Из ванной ринулась в твою комнату, ни на секунду не умолкая:
— Водичкой поите? Хорошо! Писает часто? У-ю-ю, какие мы сердитые! Ну-ка,
Вдруг она умолкла и ниже склонилась над тобой. Потом нашарила в кармане халата очки и, надев их, молча продолжала рассматривать какой-то неожиданный гнойничок на сморщенной красной спинке.
— Что-нибудь не так? — насторожился я.
— Еще как не так! — пробормотала она. — Ага, вот еще один. Под мышкой… И за ушком… Все это, папа, очень похоже на стафилококковую инфекцию. А где мать?
— В больнице, — упавшим голосом сказал я. — Скажите: насколько это опасно?

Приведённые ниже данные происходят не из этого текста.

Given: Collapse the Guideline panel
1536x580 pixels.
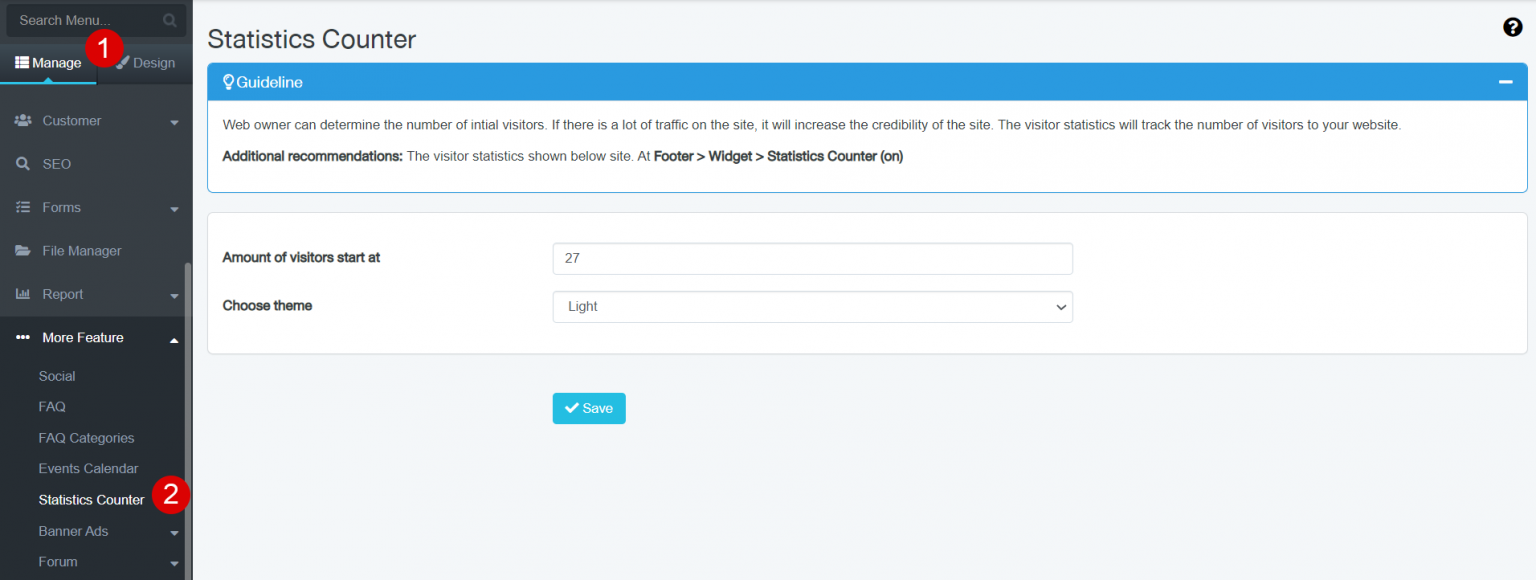Looking at the screenshot, I should coord(1505,82).
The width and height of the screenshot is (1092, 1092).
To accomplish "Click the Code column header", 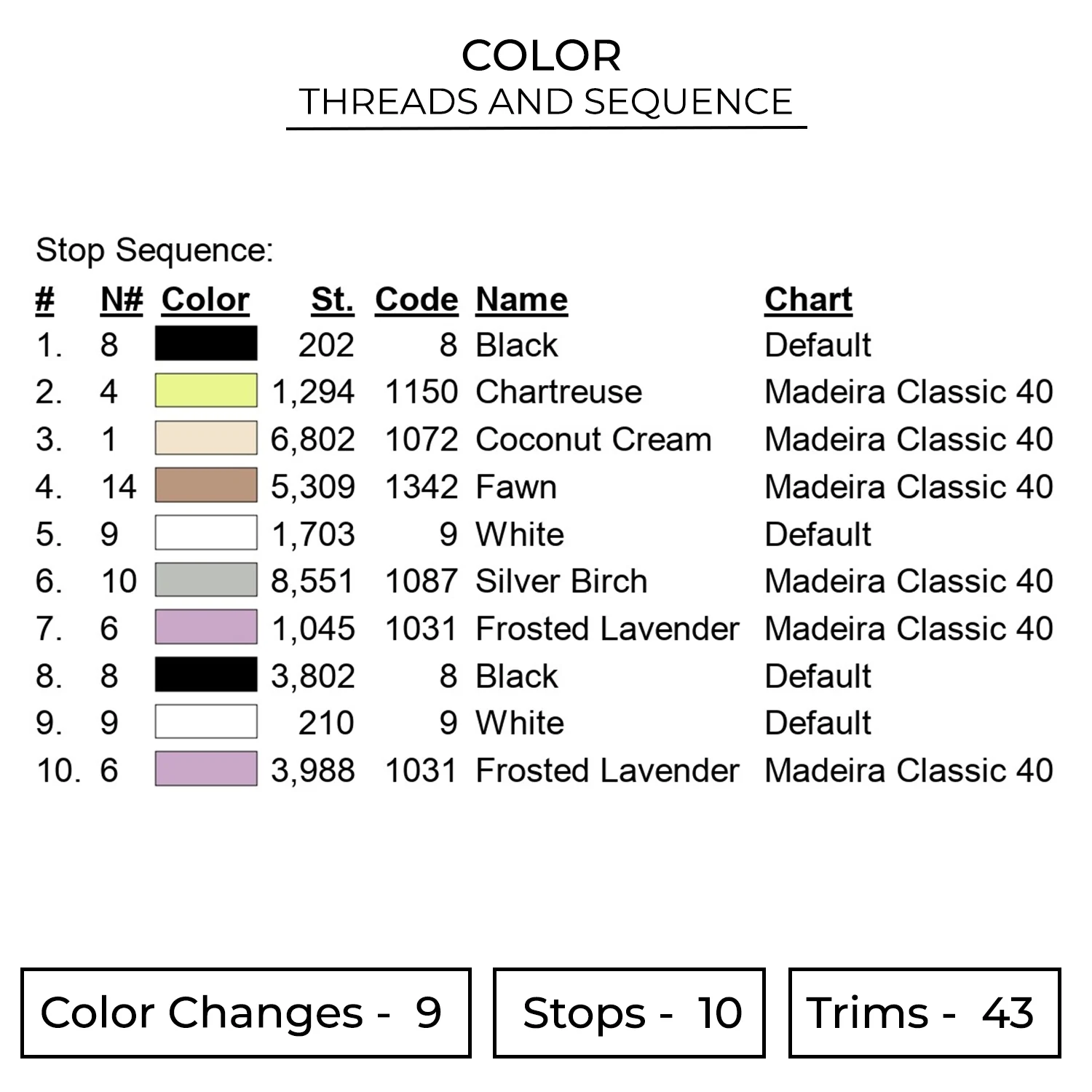I will pos(416,300).
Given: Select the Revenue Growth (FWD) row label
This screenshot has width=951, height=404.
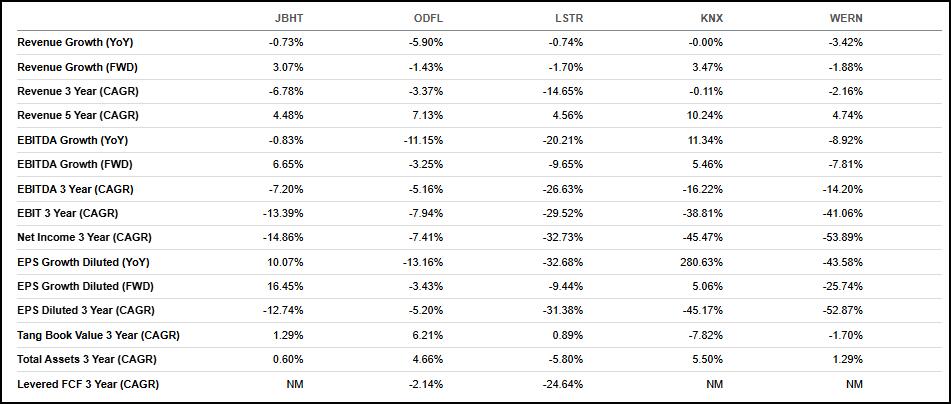Looking at the screenshot, I should coord(75,67).
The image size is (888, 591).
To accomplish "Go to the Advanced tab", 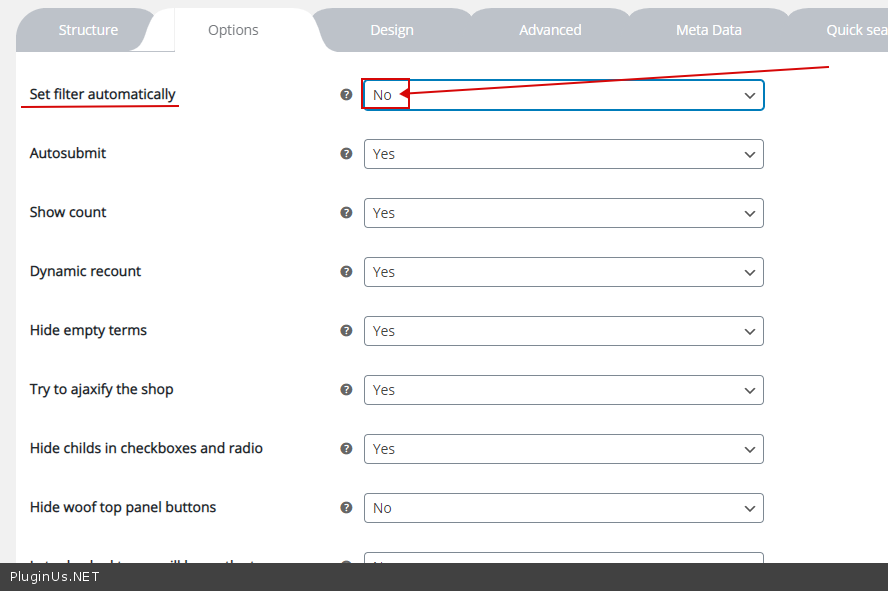I will point(550,30).
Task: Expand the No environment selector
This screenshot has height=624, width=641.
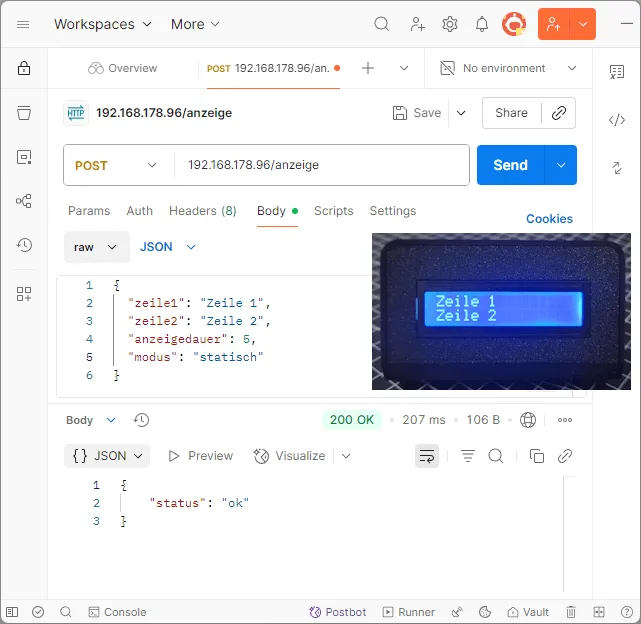Action: [509, 68]
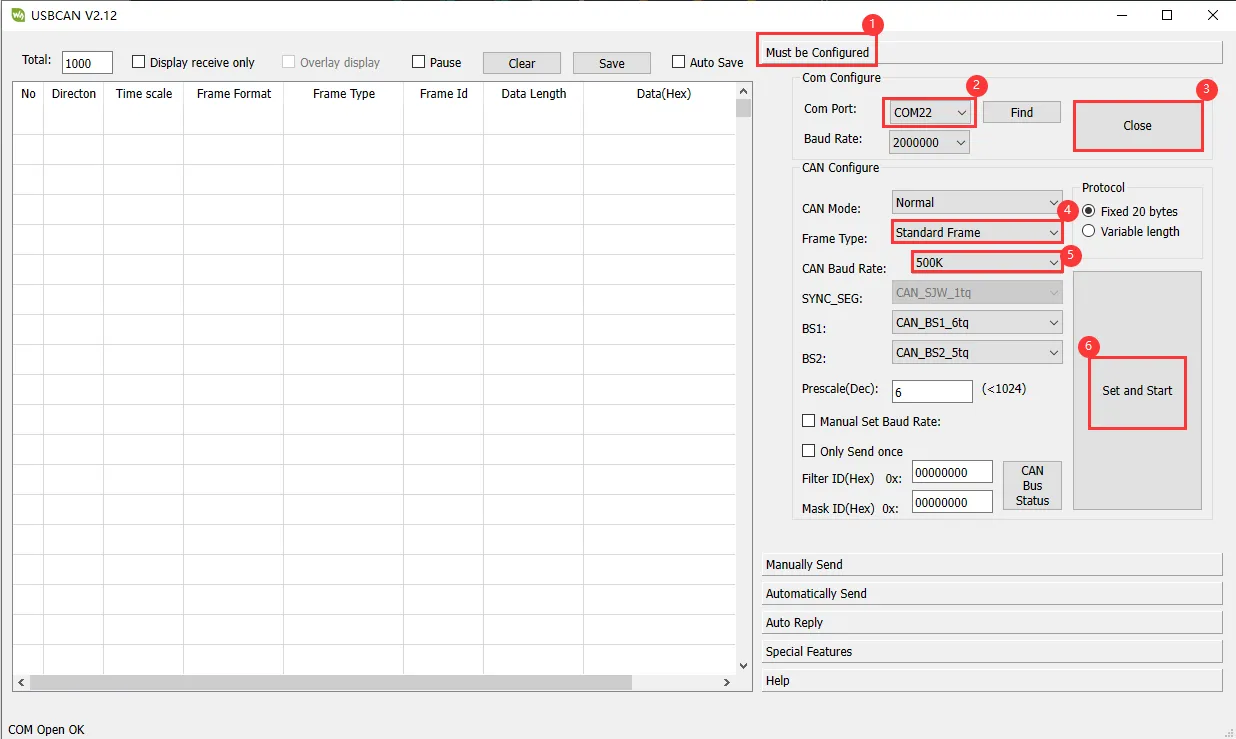Image resolution: width=1236 pixels, height=739 pixels.
Task: Enable Display receive only checkbox
Action: (139, 62)
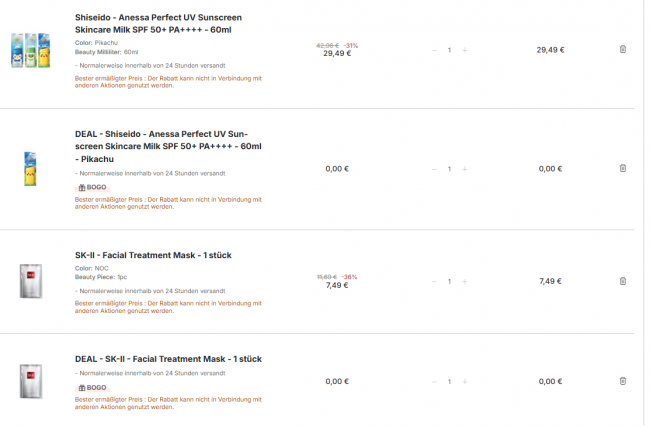Increase quantity of Anessa Sunscreen 29,49 € item
Screen dimensions: 650x426
coord(465,50)

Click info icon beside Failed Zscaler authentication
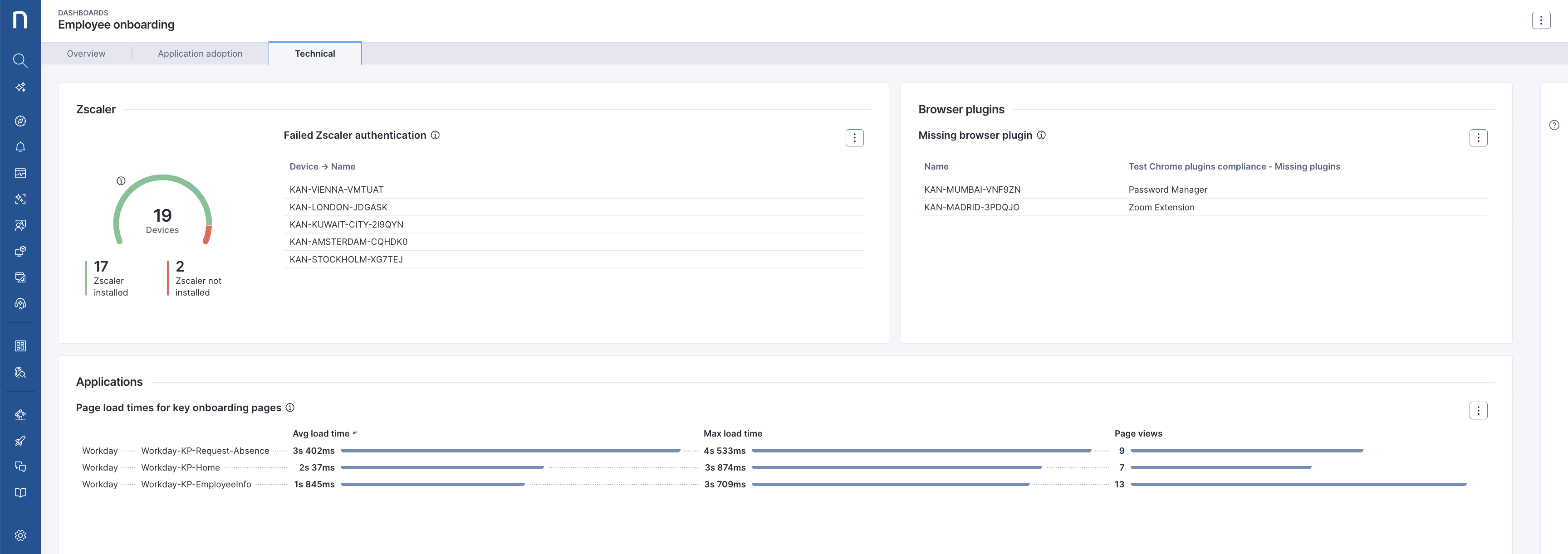(x=435, y=135)
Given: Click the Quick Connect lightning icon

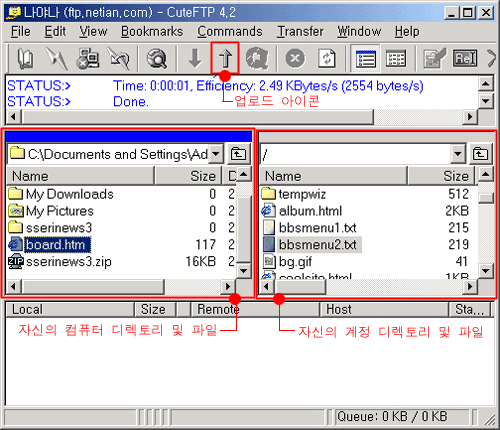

— Опасно! — энергично ответила она. — Но вы, папа, не психуйте. Ребеночка мы госпитализируем, там его антибиотиками поколют.
Что и говорить, мужик, большое это было для меня облегчение — сбыть тебя с рук на больничный харч и государственный уход. Но что-то не испытал я большого облегчения.
— Как — в больницу? Одного?
— Одного, одного, — бодро подтвердила медсестра. — Не с вами же… Вы только в руки себя возьмите, мужчина, что-то лица на вас нет. Сейчас малыша еще доктор наш посмотрит и быстренько выпишет направление.
Она вынеслась из квартиры, а я запеленал тебя, сел возле кроватки и стал на тебя смотреть. И стал, мужик, представлять тебя, пятидесятитрехсантиметрового, на большой-то больничной койке, и огромный шприц со здоровенной иглой, которую всаживают в твою крошечную попку, и как ты бессмысленно орешь при этом, не понимая, откуда взялась боль и за что она.
Участковая наша врачиха, к счастью, оказалась не такой энергичной особой. Она осмотрела тебя, помолчала, спросила про мать и, наконец, сказала:
— Как участковый врач, я должна настаивать на госпитализации. Но как мать троих детей и бабка пятерых внуков, очень советую вам воспротивиться и оставить его при себе. Выпишу антибиотики, наша медсестра будет приходить к вам на уколы четыре раза в день. Не смотрите, что она торпедная, уколы делает великолепно. Только заплатите ей, конечно, она не обязана. А подработает с охотой, она троих гавриков одна поднимает… Будем надеяться на хороший исход. — И, почему-то понизив голос, добавила: — У нас, разумеется, лучшее здравоохранение в мире, но родной отец есть родной отец. Вы меня поняли?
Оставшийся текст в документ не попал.